Kubernetes Zero-Downtime Upgrade Strategy for EKS and Self-Managed Clusters

I've watched enough Kubernetes upgrade war stories to know the pattern: someone skips a minor version because they're two versions behind, or upgrades the control plane without checking for deprecated API usage, or discovers mid-upgrade that a critical add-on doesn't support the new version. The cluster limps along for days while the team figures out what broke.

Kubernetes upgrades don't have to be stressful. What makes them stressful is skipping the preparation phase. This post is that preparation phase, written as a concrete checklist and strategy rather than a conceptual overview.

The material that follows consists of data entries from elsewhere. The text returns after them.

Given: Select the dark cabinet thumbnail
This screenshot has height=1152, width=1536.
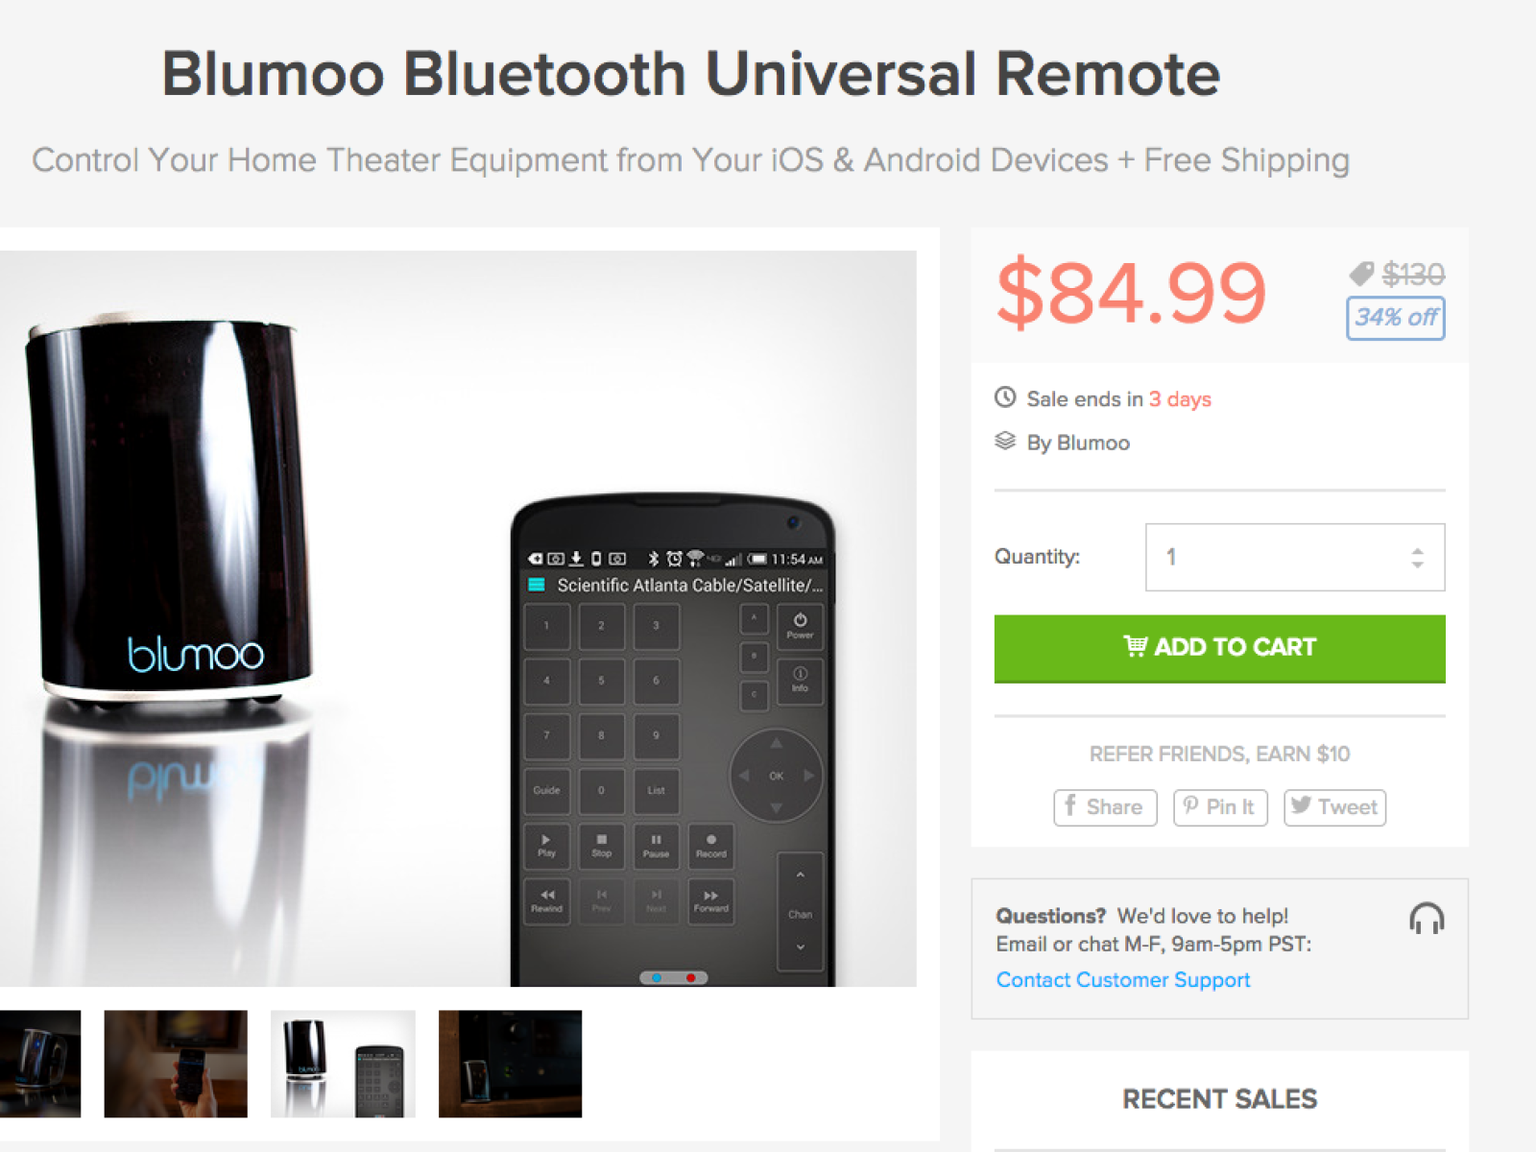Looking at the screenshot, I should coord(510,1064).
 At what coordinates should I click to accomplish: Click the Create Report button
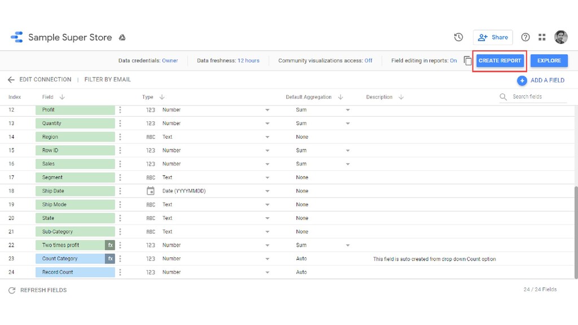[500, 61]
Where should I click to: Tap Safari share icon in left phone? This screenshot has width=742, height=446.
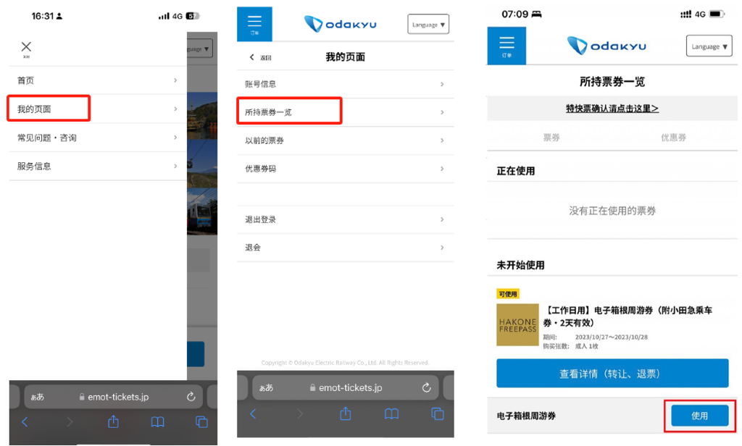point(113,422)
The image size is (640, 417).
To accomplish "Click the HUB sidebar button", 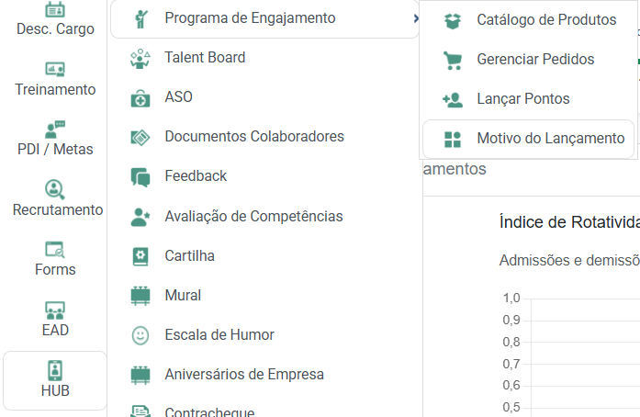I will click(x=55, y=380).
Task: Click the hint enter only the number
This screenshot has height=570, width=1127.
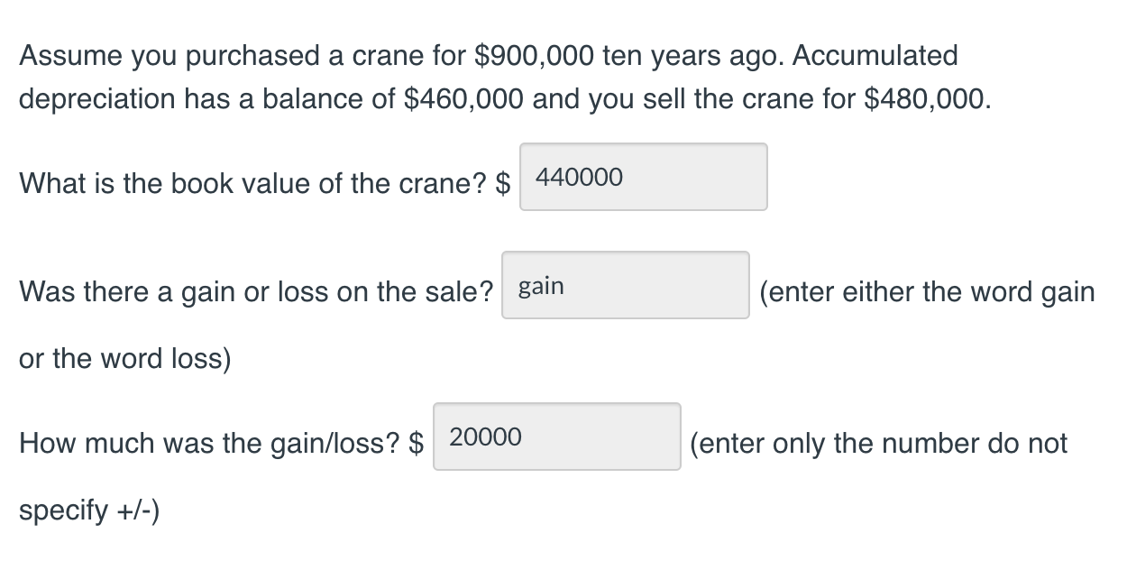Action: coord(876,443)
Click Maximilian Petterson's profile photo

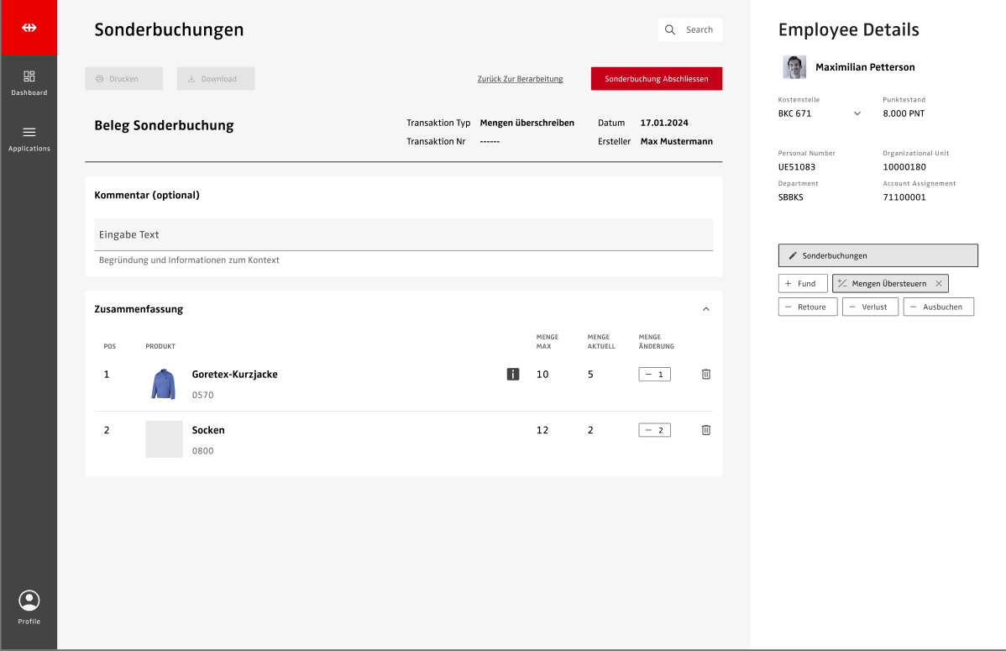(794, 67)
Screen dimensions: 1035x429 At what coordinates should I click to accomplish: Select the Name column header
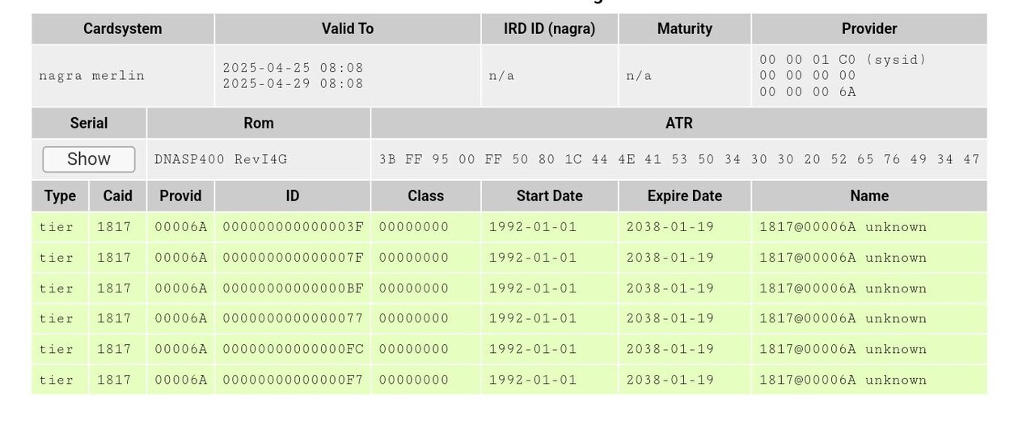coord(868,196)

Version Skew Policy: Why You Can't Skip Versions

Kubernetes has a strict version skew policy. Control plane components (kube-apiserver, kube-controller-manager, kube-scheduler) must be within one minor version of each other. kubelet must be within two minor versions of the API server.

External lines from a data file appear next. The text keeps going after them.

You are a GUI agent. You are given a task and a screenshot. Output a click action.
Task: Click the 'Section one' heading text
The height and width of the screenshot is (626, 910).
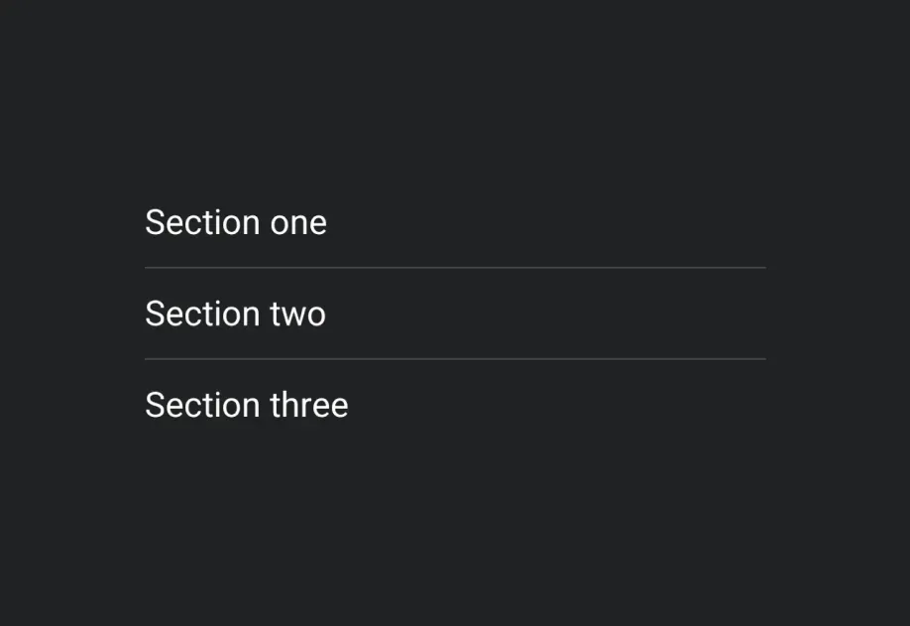[x=236, y=222]
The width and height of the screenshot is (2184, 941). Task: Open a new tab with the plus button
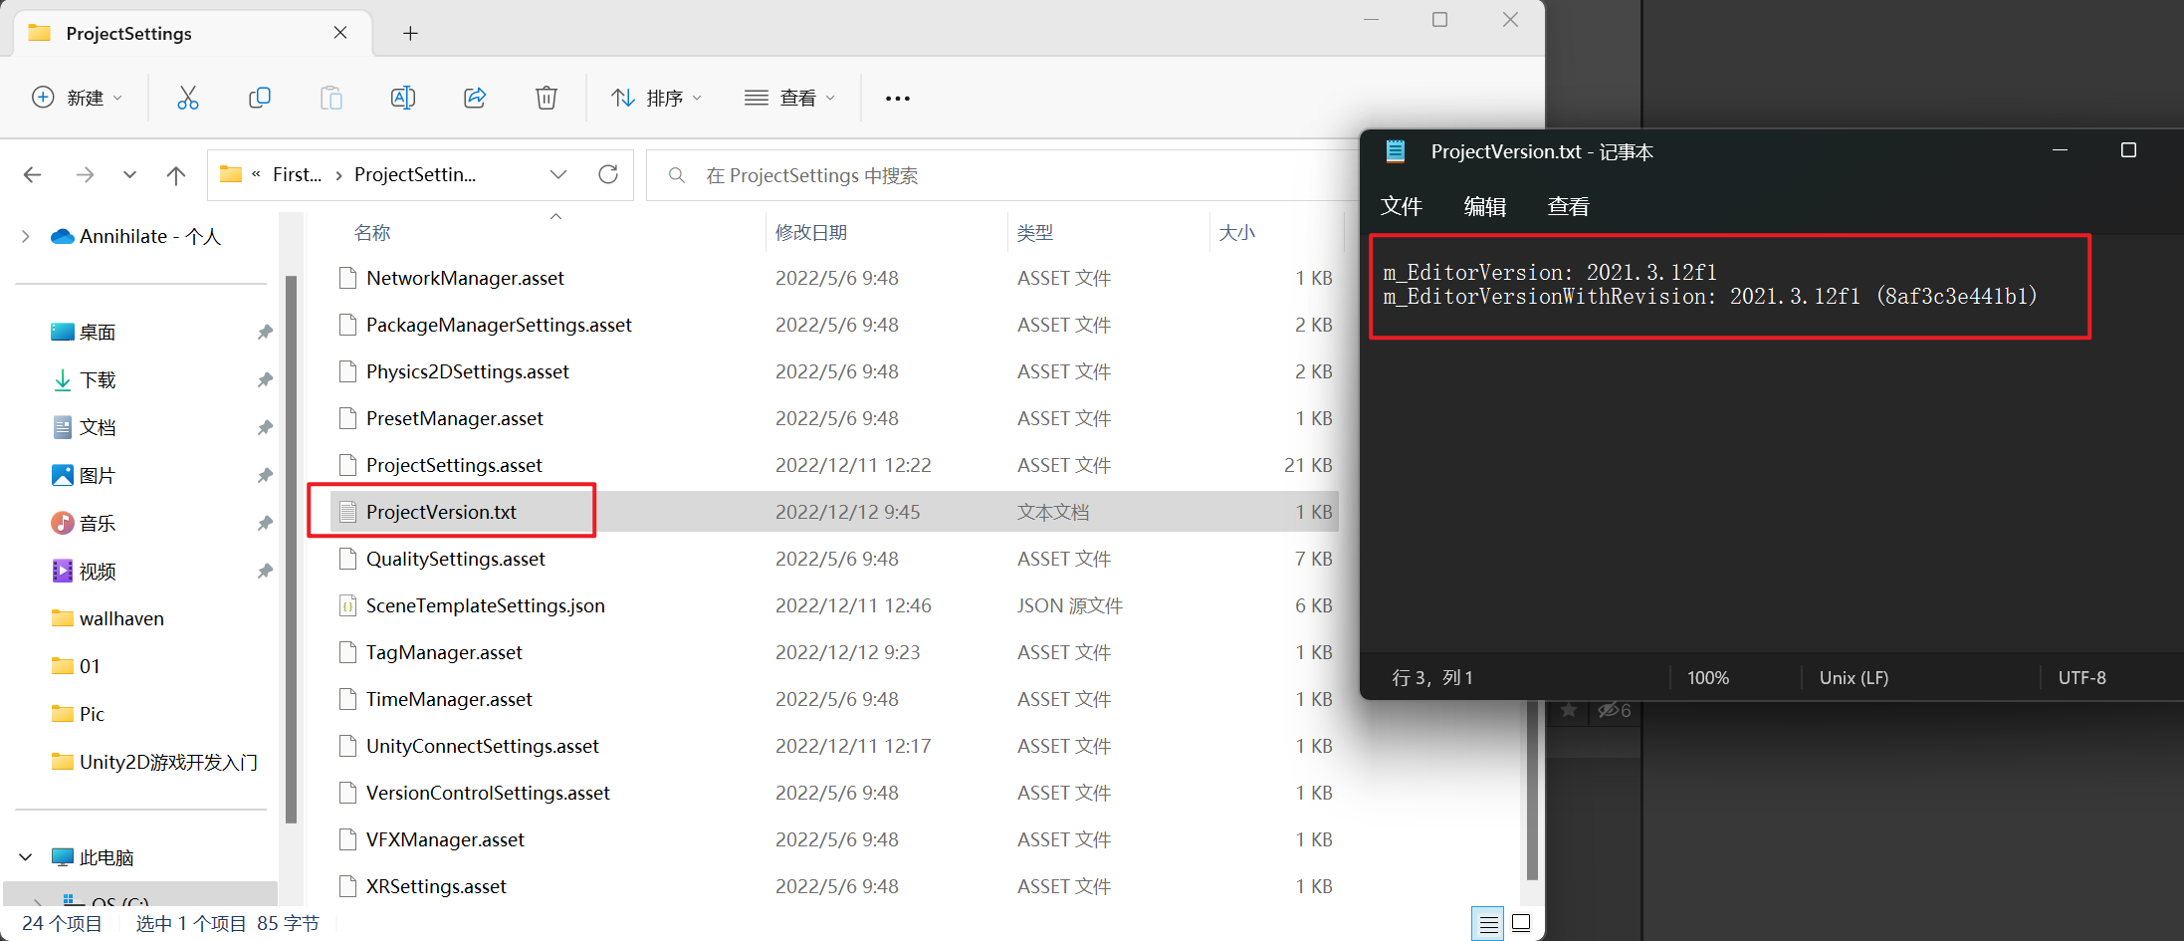tap(410, 32)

The consequence: if you're on 1.27 and want 1.30, you must upgrade through 1.28, 1.29, 1.30 — three separate upgrades. There is no shortcut.

This is not arbitrary. Each minor version removes APIs that were deprecated two versions earlier. The upgrade path exists to give you time to migrate workloads off deprecated APIs. Trying to skip versions means you'll encounter breaking changes you haven't prepared for.

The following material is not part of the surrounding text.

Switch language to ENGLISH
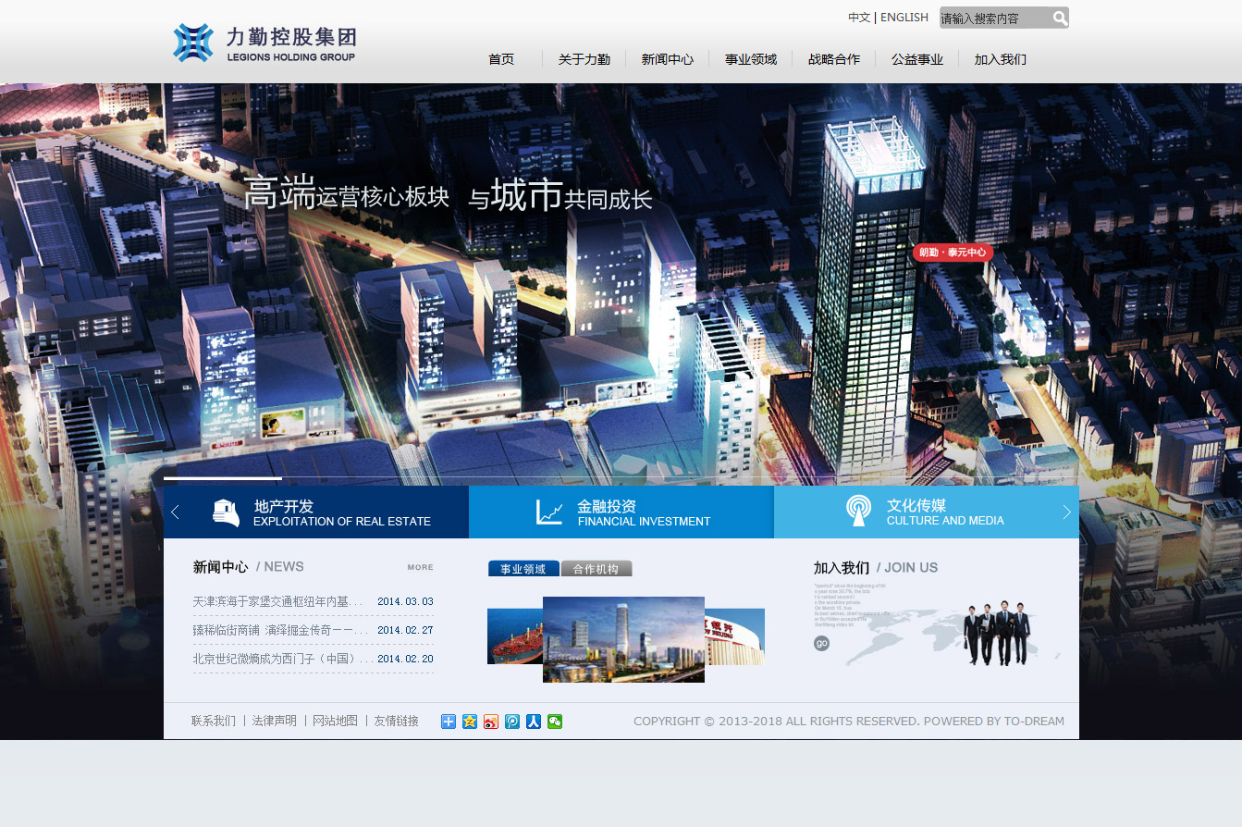Image resolution: width=1242 pixels, height=827 pixels. click(x=904, y=18)
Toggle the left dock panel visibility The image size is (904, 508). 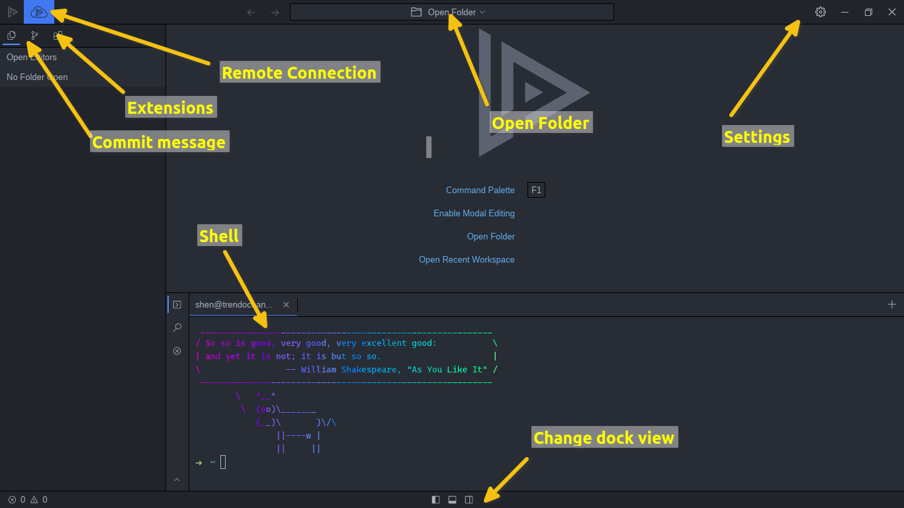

The practical implication for a team that's two versions behind on a quarterly upgrade cycle: you're not doing one upgrade, you're doing three. Plan accordingly.

Checking Your Current Skew

bash

1# Check control plane version
2kubectl version --short
3
4# Check node kubelet versions
5kubectl get nodes -o custom-columns='NAME:.metadata.name,KUBELET:.status.nodeInfo.kubeletVersion'
6
7# Check component versions
8kubectl -n kube-system get pods -o jsonpath='{range .items[*]}{.metadata.name}{"\t"}{.spec.containers[0].image}{"\n"}{end}'

If your nodes are more than two minor versions behind your API server, the kubelet on those nodes won't connect properly after the control plane upgrade. Fix node versions first.

Pre-Upgrade Checklist

This is the checklist I run through before every upgrade. Skip any item at your own risk.

1. Detect Deprecated API Usage

When Kubernetes removes an API version (e.g., extensions/v1beta1 Ingress removed in 1.22, batch/v1beta1 CronJob removed in 1.25), manifests using those APIs will fail to apply. Your existing objects in etcd might be silently downgraded — until you try to GET them with the new API server and get a 404.

Use pluto (simpler) or kubent (more comprehensive) to scan for deprecated API usage:

bash

1# Install pluto
2brew install FairwindsOps/tap/pluto
3
4# Scan your Helm releases
5pluto detect-helm -o wide
6
7# Scan a directory of manifests
8pluto detect-files -d ./manifests
9
10# Check what's removed in the target version
11pluto list-versions --target-versions k8s=v1.30.0

bash

# Install kubent
sh -c "$(curl -sSL https://git.io/install-kubent)"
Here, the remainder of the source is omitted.